→ Task instructions
Wherever the word "computer" occurs in the lines below, copy the whole line.

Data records

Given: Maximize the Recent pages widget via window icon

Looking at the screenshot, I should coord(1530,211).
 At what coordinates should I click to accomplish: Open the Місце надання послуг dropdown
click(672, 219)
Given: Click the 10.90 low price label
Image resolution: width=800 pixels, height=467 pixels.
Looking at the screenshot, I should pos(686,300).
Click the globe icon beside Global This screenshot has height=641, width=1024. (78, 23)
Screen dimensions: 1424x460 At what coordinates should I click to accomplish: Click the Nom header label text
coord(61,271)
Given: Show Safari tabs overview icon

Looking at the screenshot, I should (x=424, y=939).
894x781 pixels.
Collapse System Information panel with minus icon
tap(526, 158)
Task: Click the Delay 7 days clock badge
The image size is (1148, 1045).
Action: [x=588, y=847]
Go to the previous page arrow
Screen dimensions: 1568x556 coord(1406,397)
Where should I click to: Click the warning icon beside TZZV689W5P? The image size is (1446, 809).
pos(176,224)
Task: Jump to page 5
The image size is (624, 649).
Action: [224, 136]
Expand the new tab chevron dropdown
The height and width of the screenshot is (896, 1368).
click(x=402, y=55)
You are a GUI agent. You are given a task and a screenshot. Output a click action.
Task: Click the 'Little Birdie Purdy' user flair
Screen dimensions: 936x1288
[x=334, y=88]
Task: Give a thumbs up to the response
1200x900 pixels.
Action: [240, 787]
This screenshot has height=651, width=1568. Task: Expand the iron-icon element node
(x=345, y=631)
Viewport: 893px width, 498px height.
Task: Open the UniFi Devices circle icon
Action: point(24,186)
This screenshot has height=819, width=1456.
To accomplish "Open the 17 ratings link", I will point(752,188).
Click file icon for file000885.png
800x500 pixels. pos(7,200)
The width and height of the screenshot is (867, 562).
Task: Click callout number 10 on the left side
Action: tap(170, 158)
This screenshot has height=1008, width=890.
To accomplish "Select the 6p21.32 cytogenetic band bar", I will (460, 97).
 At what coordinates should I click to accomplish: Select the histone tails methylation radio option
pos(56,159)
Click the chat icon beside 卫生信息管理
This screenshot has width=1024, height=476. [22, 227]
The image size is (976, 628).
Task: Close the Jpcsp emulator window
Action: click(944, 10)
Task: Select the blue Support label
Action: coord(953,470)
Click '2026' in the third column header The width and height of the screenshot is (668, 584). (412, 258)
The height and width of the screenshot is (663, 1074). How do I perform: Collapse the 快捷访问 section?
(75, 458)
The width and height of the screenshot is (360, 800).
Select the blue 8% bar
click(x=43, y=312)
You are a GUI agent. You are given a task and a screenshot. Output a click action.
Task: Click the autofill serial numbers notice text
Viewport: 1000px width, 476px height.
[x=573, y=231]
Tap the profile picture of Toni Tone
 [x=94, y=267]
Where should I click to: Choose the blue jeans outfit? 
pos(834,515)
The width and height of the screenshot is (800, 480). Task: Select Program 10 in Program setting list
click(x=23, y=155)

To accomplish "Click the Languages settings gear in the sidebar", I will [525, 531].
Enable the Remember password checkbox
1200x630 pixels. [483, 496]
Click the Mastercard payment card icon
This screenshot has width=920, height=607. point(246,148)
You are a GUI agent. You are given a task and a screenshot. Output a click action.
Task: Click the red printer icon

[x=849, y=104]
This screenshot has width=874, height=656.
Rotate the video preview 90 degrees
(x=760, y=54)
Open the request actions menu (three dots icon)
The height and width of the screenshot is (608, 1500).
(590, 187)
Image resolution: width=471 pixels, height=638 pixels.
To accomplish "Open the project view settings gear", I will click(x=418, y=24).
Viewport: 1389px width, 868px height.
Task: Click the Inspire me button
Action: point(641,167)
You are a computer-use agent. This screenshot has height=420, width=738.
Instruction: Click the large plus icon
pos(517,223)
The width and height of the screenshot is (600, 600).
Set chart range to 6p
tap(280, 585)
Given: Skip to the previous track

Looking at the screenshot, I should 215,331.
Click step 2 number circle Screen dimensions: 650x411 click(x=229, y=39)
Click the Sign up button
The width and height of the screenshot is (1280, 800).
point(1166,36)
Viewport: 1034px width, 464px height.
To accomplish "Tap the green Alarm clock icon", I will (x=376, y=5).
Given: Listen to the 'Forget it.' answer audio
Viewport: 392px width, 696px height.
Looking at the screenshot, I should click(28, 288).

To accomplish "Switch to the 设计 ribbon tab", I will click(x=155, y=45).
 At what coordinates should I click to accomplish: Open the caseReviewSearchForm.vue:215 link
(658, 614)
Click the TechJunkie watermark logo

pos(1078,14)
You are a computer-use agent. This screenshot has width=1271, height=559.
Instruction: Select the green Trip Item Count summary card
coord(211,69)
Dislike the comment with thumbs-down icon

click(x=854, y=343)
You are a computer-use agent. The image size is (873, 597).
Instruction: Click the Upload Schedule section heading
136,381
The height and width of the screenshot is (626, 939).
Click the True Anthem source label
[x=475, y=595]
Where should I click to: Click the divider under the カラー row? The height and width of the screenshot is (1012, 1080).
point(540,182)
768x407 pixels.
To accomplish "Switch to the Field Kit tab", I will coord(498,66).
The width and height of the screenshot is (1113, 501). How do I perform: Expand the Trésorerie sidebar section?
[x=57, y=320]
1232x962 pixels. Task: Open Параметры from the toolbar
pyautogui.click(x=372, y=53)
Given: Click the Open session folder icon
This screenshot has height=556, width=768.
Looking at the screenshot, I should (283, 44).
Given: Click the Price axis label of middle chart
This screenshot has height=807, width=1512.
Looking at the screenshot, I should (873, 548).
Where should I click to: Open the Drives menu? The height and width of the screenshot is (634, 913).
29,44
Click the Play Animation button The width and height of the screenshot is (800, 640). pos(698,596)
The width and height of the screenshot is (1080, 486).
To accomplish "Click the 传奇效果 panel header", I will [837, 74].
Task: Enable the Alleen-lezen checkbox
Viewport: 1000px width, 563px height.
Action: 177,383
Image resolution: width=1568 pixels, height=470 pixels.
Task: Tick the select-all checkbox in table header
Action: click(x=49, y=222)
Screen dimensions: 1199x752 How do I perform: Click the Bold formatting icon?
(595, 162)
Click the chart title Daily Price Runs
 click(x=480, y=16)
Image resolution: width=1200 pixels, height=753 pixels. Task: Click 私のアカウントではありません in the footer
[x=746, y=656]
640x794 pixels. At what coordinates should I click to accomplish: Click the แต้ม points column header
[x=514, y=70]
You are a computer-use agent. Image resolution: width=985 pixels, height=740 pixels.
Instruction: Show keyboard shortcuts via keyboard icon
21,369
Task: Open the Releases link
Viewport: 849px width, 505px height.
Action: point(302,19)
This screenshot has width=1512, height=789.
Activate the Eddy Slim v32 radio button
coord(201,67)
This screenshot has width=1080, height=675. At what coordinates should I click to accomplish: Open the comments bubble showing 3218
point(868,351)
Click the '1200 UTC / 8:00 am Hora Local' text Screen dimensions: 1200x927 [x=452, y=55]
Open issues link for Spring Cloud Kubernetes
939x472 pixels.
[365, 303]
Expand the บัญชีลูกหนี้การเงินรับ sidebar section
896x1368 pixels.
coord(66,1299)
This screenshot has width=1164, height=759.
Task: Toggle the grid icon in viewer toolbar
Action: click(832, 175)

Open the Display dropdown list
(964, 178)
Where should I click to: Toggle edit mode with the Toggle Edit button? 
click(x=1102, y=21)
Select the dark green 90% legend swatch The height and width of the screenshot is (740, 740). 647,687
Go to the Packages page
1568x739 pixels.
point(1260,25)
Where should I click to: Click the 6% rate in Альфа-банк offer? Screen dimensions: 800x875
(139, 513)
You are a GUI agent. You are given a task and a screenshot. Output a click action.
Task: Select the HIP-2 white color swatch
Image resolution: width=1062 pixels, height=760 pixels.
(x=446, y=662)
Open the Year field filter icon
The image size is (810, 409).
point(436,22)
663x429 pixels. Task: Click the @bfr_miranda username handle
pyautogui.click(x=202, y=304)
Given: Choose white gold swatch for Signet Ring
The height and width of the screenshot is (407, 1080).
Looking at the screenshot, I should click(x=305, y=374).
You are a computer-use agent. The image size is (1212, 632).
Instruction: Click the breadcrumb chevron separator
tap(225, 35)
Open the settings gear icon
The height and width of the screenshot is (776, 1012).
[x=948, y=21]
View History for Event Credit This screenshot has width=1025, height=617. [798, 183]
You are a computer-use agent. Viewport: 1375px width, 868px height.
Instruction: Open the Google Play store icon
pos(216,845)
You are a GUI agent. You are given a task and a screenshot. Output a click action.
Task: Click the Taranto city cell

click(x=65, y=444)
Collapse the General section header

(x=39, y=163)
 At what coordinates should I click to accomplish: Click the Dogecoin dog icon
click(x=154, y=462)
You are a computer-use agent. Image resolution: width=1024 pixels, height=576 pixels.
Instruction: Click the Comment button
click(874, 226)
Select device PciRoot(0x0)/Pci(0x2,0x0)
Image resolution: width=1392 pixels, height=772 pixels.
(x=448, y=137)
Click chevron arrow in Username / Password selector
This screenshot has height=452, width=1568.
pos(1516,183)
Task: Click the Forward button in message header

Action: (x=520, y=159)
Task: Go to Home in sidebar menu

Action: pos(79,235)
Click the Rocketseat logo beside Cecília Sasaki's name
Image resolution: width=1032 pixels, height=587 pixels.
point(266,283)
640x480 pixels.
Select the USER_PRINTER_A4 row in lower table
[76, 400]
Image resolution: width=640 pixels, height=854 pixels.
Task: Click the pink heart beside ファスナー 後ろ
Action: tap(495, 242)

→ Result of the task
You are a computer-use agent. This screenshot has height=420, width=738.
You are a computer-use agent. This screenshot has width=1271, height=559.
You are a computer-use agent. The image size is (873, 597).
You are a computer-use agent. Image resolution: width=985 pixels, height=740 pixels.
You are a computer-use agent. The image size is (1212, 632).
You are a computer-use agent. Viewport: 1375px width, 868px height.
You are a computer-use agent. Image resolution: width=1024 pixels, height=576 pixels.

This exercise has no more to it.